Another common practical reason is when a romantic interest has a different language and cultural background, when there is greater intrinsic motivation – such as a student I’ve come across who wanted to impress and communicate with his next-door crush from France.
EMBRACING IMPRACTICAL REASONS
But when picking up a language has never been easier, with free apps and online communities to practise with fellow language learners or native speakers, why tie ourselves to practicality?
Some “heritage learners” seek a sense of belonging to the cultural roots of their forefathers. Others desire less superficial interaction with the locals during travels.
We could simply be drawn to the aesthetic value and exotic sounds of a language, or the prestige attached to its underlying culture.
As it turns out, language learners doing so out of sheer love for the language are quite common. In a 2017 survey of 600 young adults on why they were learning French as a third language, nearly three-quarters cited “liking the French language and/or culture” as their top reason.
The other end of the practicality scale is exemplified by pop culture fans deriving pleasure and pride from learning and using entirely fictional languages. From Star Trek’s Klingon to Lord Of The Rings’ Elvish, these satisfy their enthusiasm for the fantasy worlds and create a special sense of community among fans.
Starting to learn may be easy but communicating in a new language takes time, persistent commitment and effort.
Each language has its own peculiar set of mind-bending rules for you to internalise: Nouns are gendered in some Indo-European languages according to form, not meaning. So in French, a lady’s blouse is masculine (le chemisier) while men’s shirts are feminine (la chemise).
And you don’t just learn Japanese, you learn three different scripts – Hiragana syllables for native words, Katakana syllables for foreign loanwords, and Kanji characters adopted from Chinese.

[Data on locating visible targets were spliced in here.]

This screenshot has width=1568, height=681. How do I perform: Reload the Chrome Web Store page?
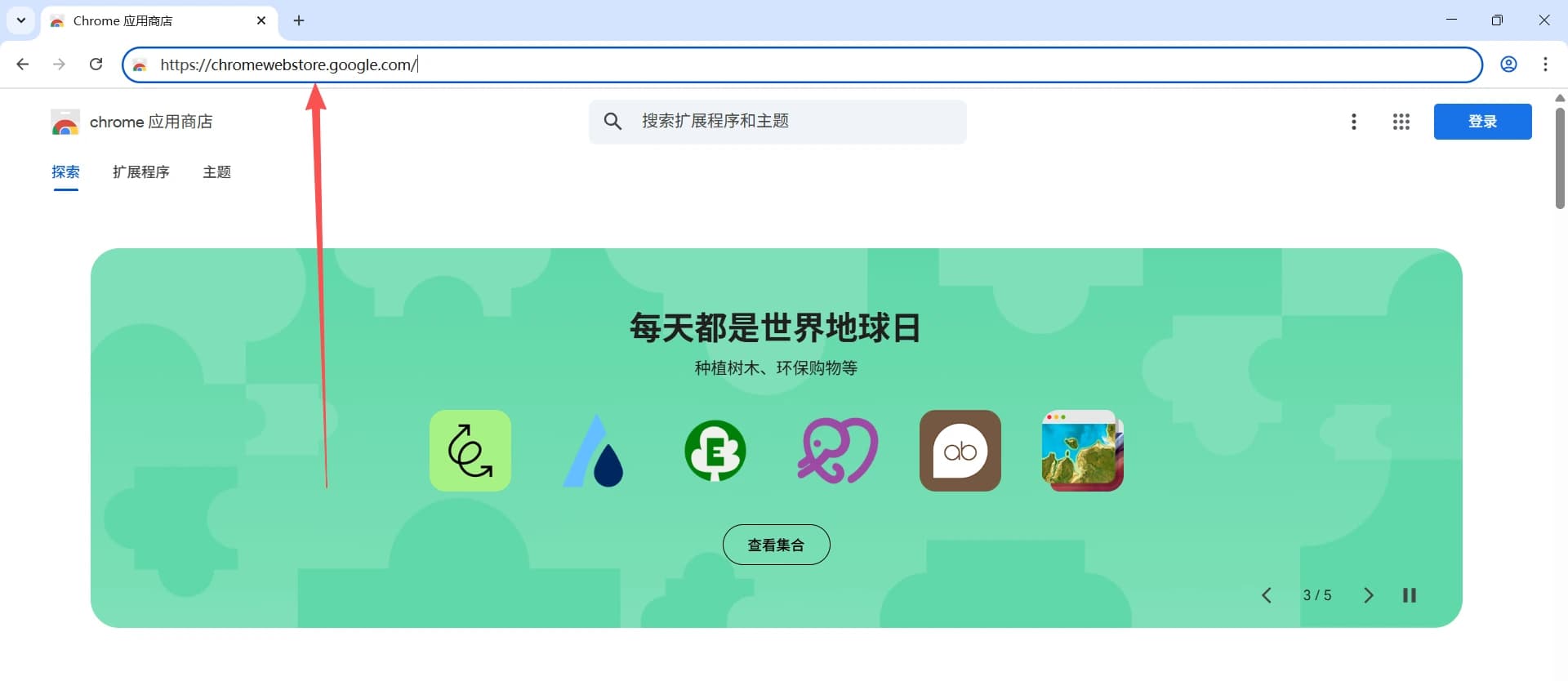96,65
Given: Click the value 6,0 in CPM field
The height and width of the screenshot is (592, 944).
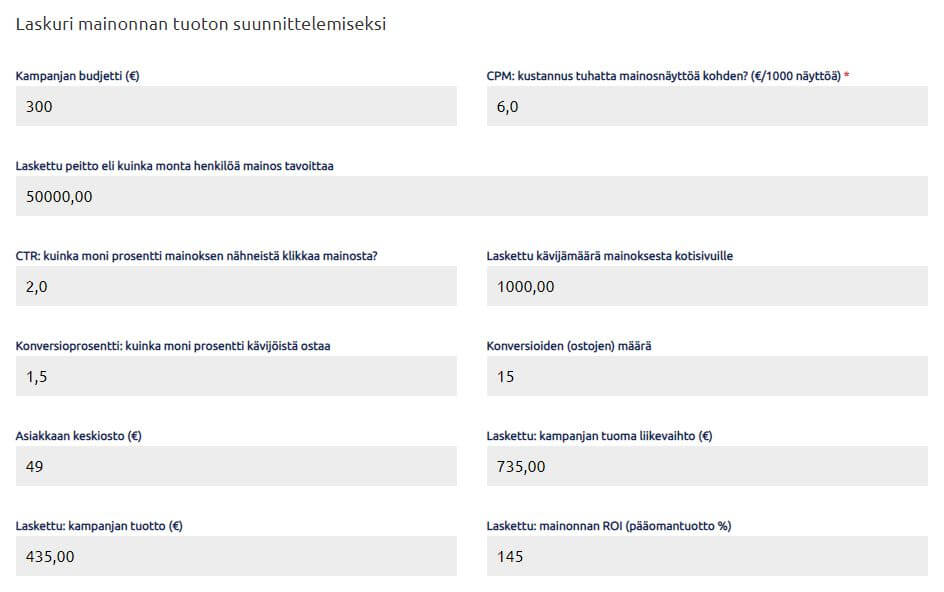Looking at the screenshot, I should tap(507, 106).
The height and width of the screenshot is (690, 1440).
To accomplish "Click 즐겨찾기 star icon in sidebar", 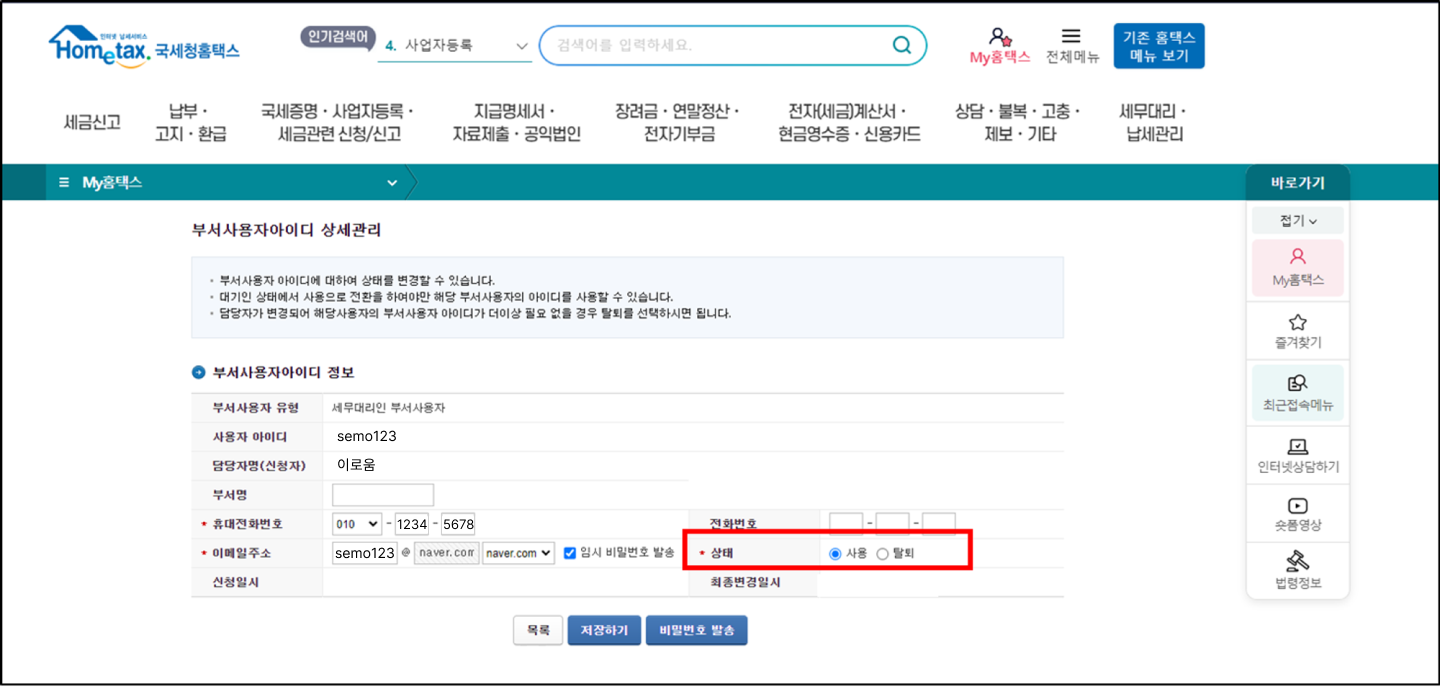I will pos(1297,323).
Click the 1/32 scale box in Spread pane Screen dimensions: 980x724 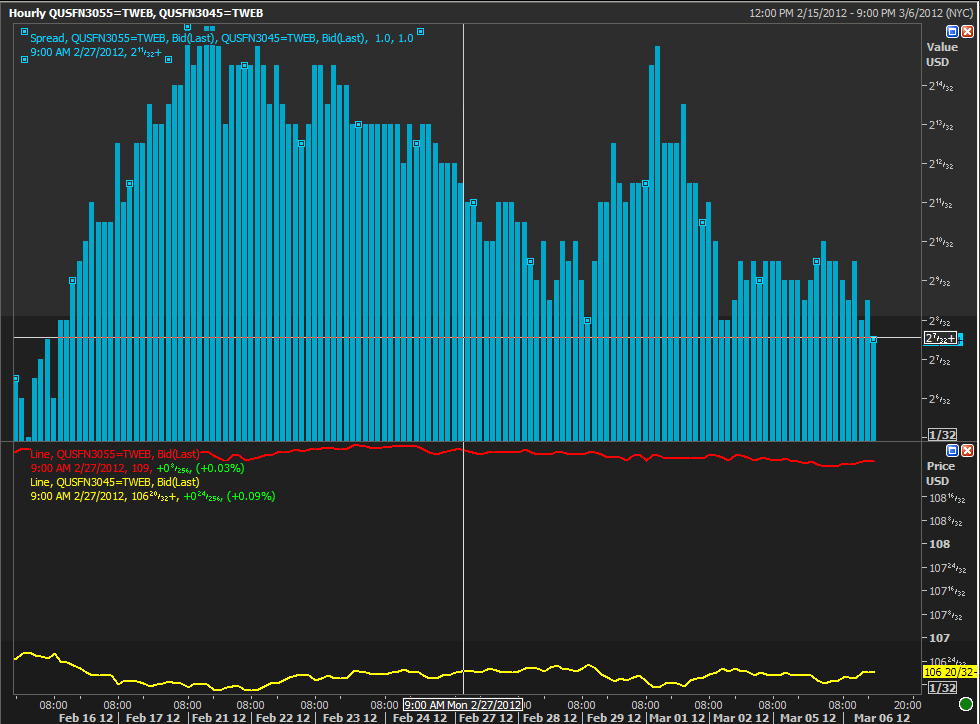[942, 434]
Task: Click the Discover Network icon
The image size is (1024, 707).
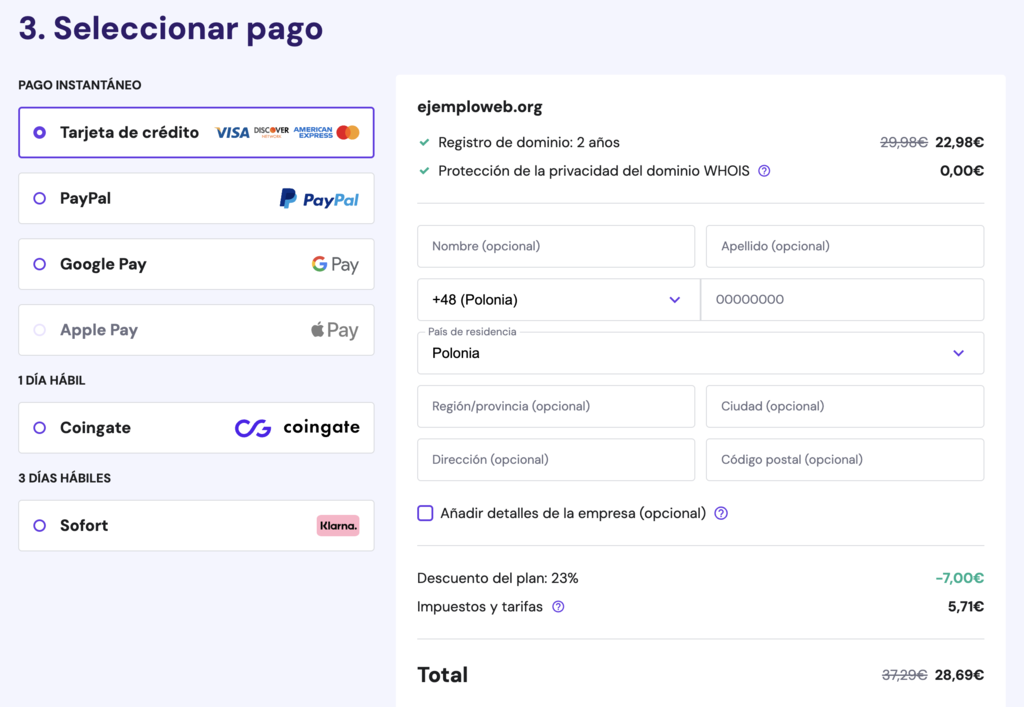Action: pos(273,131)
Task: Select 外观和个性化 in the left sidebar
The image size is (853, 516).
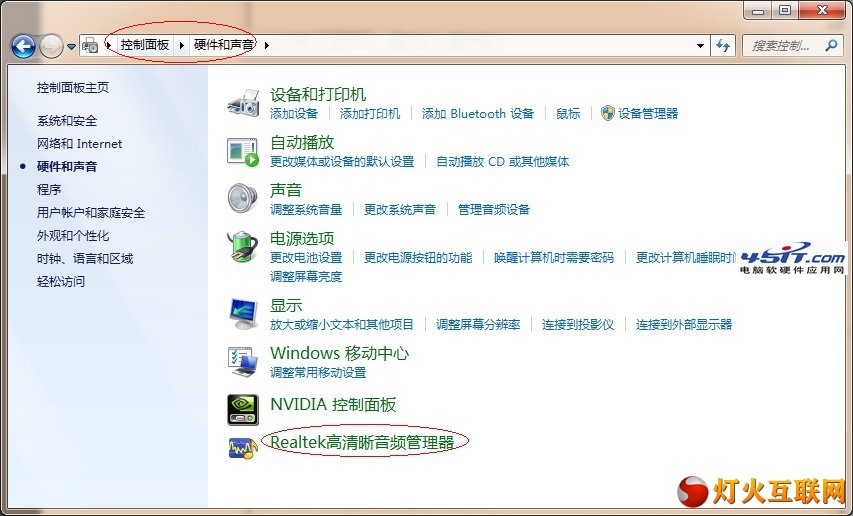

Intrinsic motivation – doing something for the inherent satisfaction it brings – tends to drive us more strongly in these cases.
GLIMPSE INTO ANOTHER CULTURE
Learning new languages for the fun of it shouldn’t be dismissed as frivolity. And it’s certainly not new.
In Singapore, you probably know someone who picked up Cantonese watching Hong Kong serials, tried out Japanese after they listened to Ayumi Hamasaki, or dabbled in French after falling in love with Amelie Poulain.
Does entertainment serve no redemptive value or purpose in our lives? Watching a TV show may propel us to learn a language as a personal challenge - the realisation that meaningless gibberish slowly makes sense can be oddly satisfying.
Without knowing a language, viewers are limited to watching either dubbed or subtitled version – complicated by matching actors’ lip movements or constrained by onscreen space and display. Worse still, dialogue containing wordplay, idiomatic expressions and culture-specific references can be quite simply untranslatable.
Korean speakers were quick to point out cultural nuances in Squid Game, such as honorifics used to hammer home its critique of social classes and emotional pivotal scenes, that were lost in translation.
And it isn’t simply about understanding what is being said either, but the cultural and social realities of daily life it paints.
The resemblance between Netflix-viewers-turned-Duolingo-learners and fans of fictional universes is the most striking: Entertainment fuels a keen desire to further delve into a culture, which in turn triggers the motivation to learn.
It signals our yearning to feel connected to and exchange with another culture or people, and in a meaningful way that doesn’t gloss over intricacies and subtleties of the language.
And in a world where international travel was largely shut down for almost two years, perhaps learning a foreign language is our way of letting our minds travel when our physical selves were isolated.
And this certainly can’t be a frivolous reason.
Dr Daniel Chan is deputy director and senior lecturer of French at the Centre for Language Studies, National University of Singapore.